- SUPPLIED RECORDS:
◆ ◆ ◆ ◆ ◆ ◆ ◆
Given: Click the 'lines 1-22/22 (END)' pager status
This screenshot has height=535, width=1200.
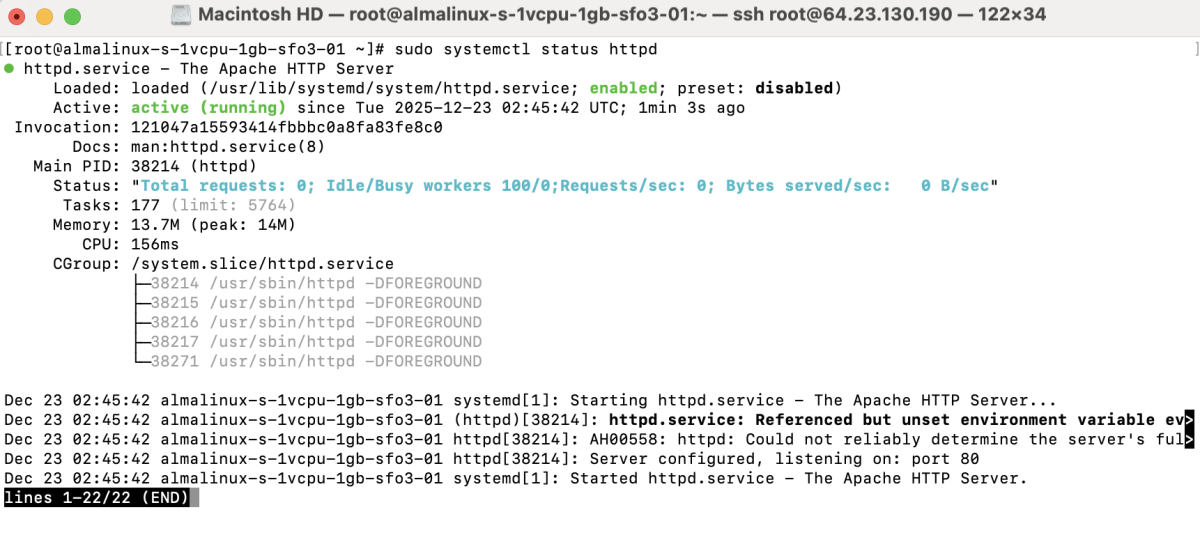Looking at the screenshot, I should tap(96, 498).
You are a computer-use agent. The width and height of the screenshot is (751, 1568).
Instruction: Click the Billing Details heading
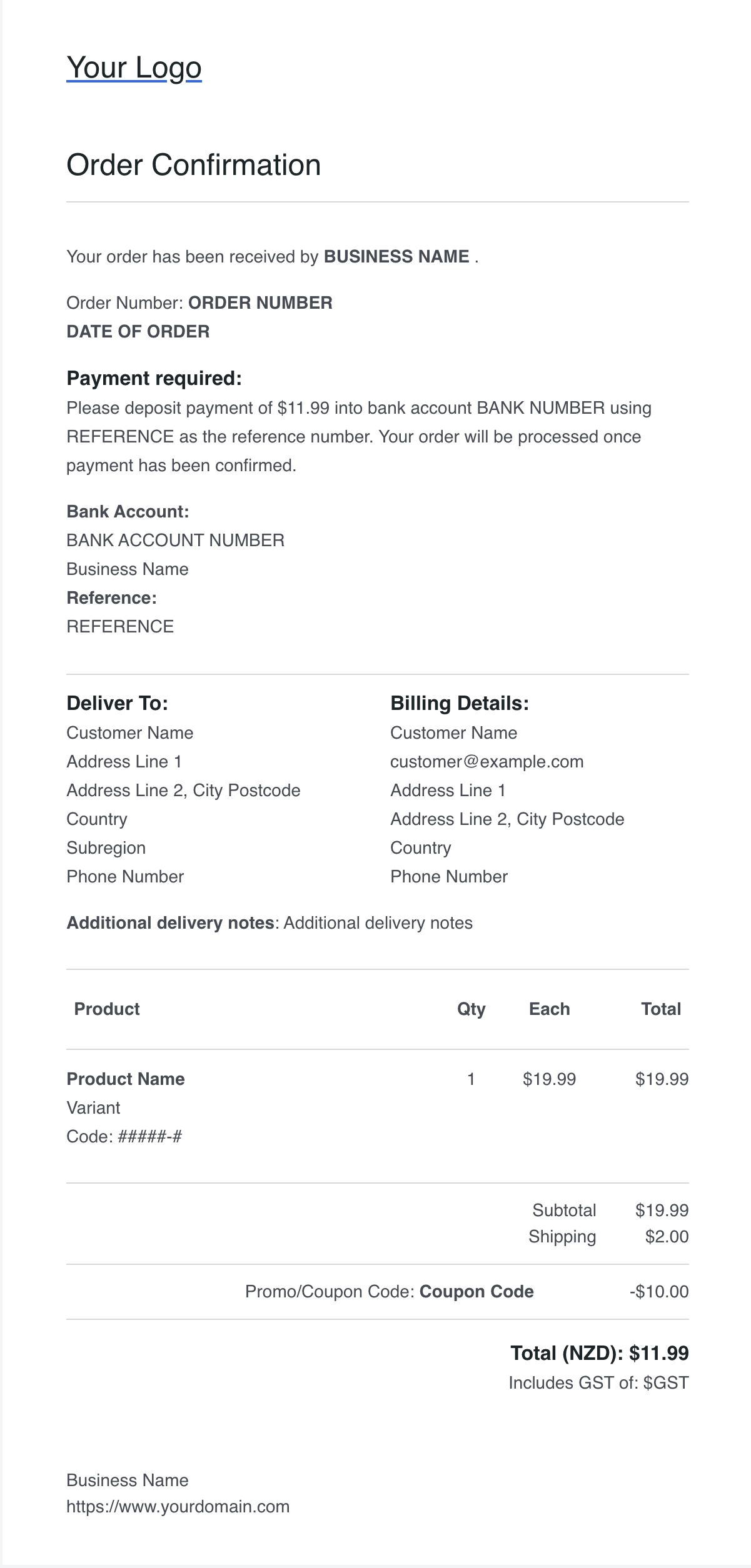pos(460,704)
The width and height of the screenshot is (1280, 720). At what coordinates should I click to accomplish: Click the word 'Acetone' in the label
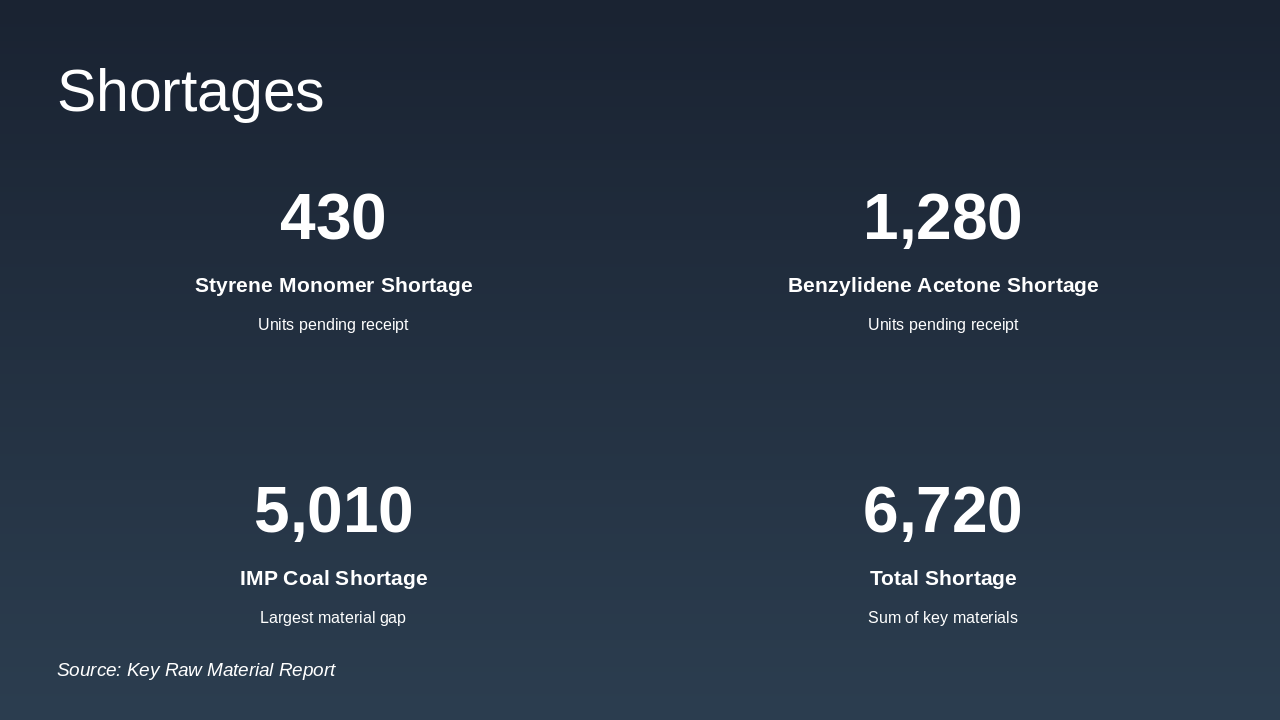pyautogui.click(x=958, y=285)
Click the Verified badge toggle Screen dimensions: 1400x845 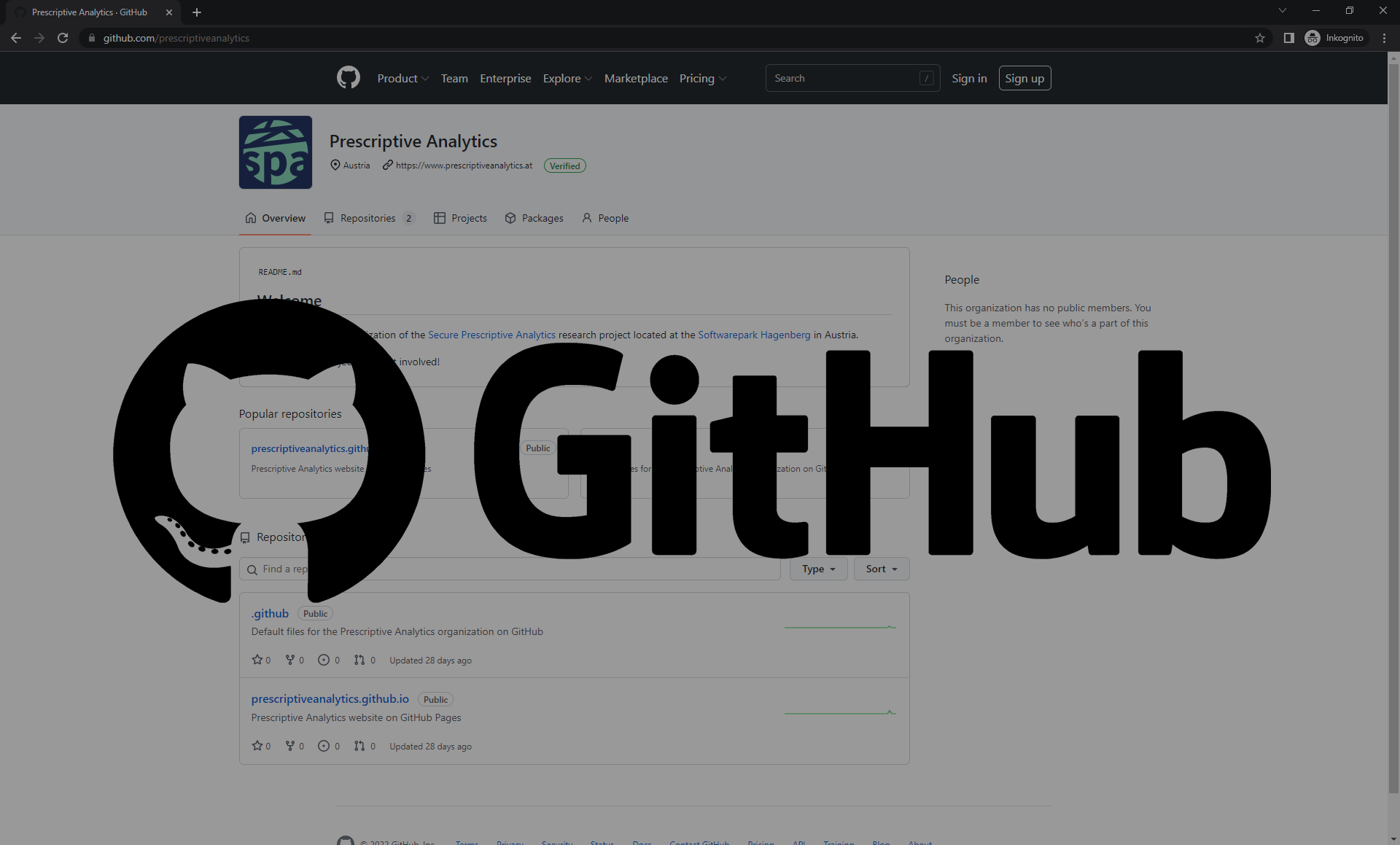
◆ ◆ ◆ ◆ ◆ ◆ ◆
- ACTION ITEM:
Write out again, word for word, the lines from the one holding "You are a computer-use" through the final line of the listing, including both ends but no pictures.

- ANSWER SECTION:
You are a computer-use agent. The width and height of the screenshot is (751, 1568).
Instruction: Click the Billing Details heading
pos(460,704)
The width and height of the screenshot is (1280, 720). At what coordinates should I click to accomplish: Click the word 'Acetone' in the label
pyautogui.click(x=958, y=285)
Click the Verified badge toggle Screen dimensions: 1400x845 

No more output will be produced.